TEXT TO READ
Reading program on moduli space of curves
This is my plan of the reading program of the moduli space of curves, aiming to discover the geometrical properties of stacks $\mathscr{M}_{g,n}$ and $\overline{\mathscr{M}}_{g,n}$ and their coarse moduli spaces.
Here is our notes: Notes on moduli space of curves. This is another teaching plan: Algebraic Curves and Surfaces I: Moduli of Curves.
1. The timeline
Maybe 9/20/2022 – 4/20/2023.
2. Preliminaries we need
Including the basic theory of schemes and cohomology of coherent sheaves (such as R. Hartshorne’s book1 chapter 2,3), the basic theory of curves and a little bit surface theory (such as R. Hartshorne’s book1 chapter 4,5.1 and something in [ACGH85]2) and the basic theory of algebraic spaces, algebraic stacks including the Keel-Mori theorem (such as chapter 2,3,4 in Jarod Alper’s notes3 or Martin Olsson’s book4).
3. The basic results
The main reference are the chapter 5 in Jarod Alper’s notes3 and the book [ACG11]5.
3.1. The basic facts of curves
Basic but important properties of single and families of curves; the varieties associated to curves, such as Jacobian, Picard and etc.
3.2. The moduli stack of smooth curves
We will show the moduli stack of smooth curves $\mathscr{M}_g$ is a smooth locally of finite type Deligne-Mumford stack when $g\geq 2$. Actually when $g=1$, $\mathscr{M}_1$ is not a stack! When $g=0$ and we consider the stack over $(Sch/k)$ where $k$ is algebraically closed, then $\mathscr{M}_0\cong BPGL_2$.

EXERCISE REQUIREMENTS
**1)** What time span does the reading plan propose for the program?
**2)** Reproduce verbatim everything in the reading plan from "1. The timeline" down to "Picard and etc.".

DATA SECTION
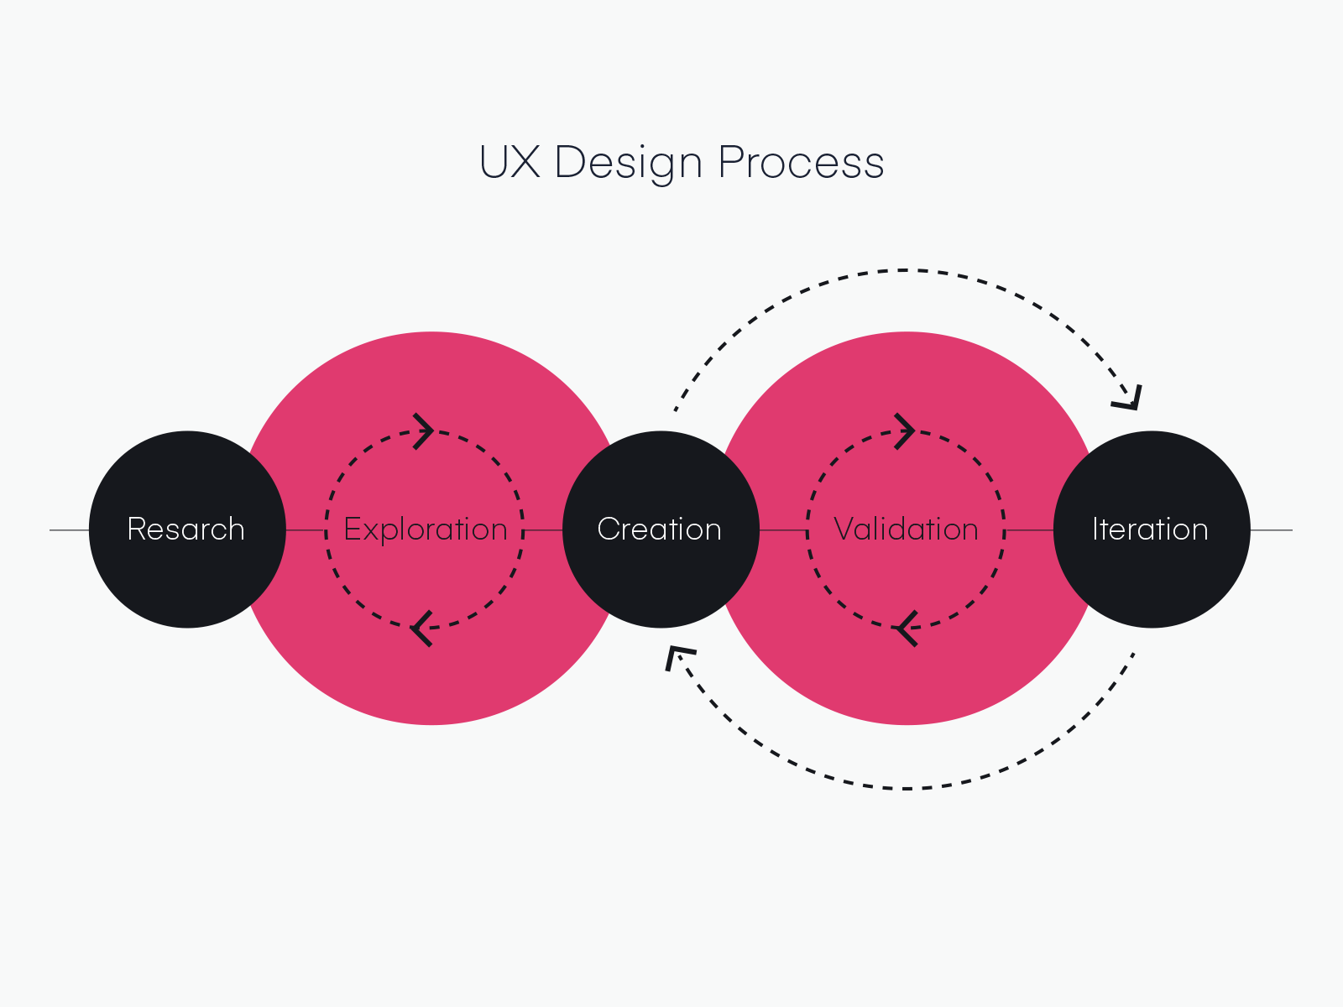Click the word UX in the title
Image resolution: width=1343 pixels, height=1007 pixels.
pyautogui.click(x=509, y=162)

IN RESPONSE
**1)** Tentatively, 9/20/2022 to 4/20/2023.

**2)**
1. The timeline
Maybe 9/20/2022 – 4/20/2023.
2. Preliminaries we need
Including the basic theory of schemes and cohomology of coherent sheaves (such as R. Hartshorne’s book1 chapter 2,3), the basic theory of curves and a little bit surface theory (such as R. Hartshorne’s book1 chapter 4,5.1 and something in [ACGH85]2) and the basic theory of algebraic spaces, algebraic stacks including the Keel-Mori theorem (such as chapter 2,3,4 in Jarod Alper’s notes3 or Martin Olsson’s book4).
3. The basic results
The main reference are the chapter 5 in Jarod Alper’s notes3 and the book [ACG11]5.
3.1. The basic facts of curves
Basic but important properties of single and families of curves; the varieties associated to curves, such as Jacobian, Picard and etc.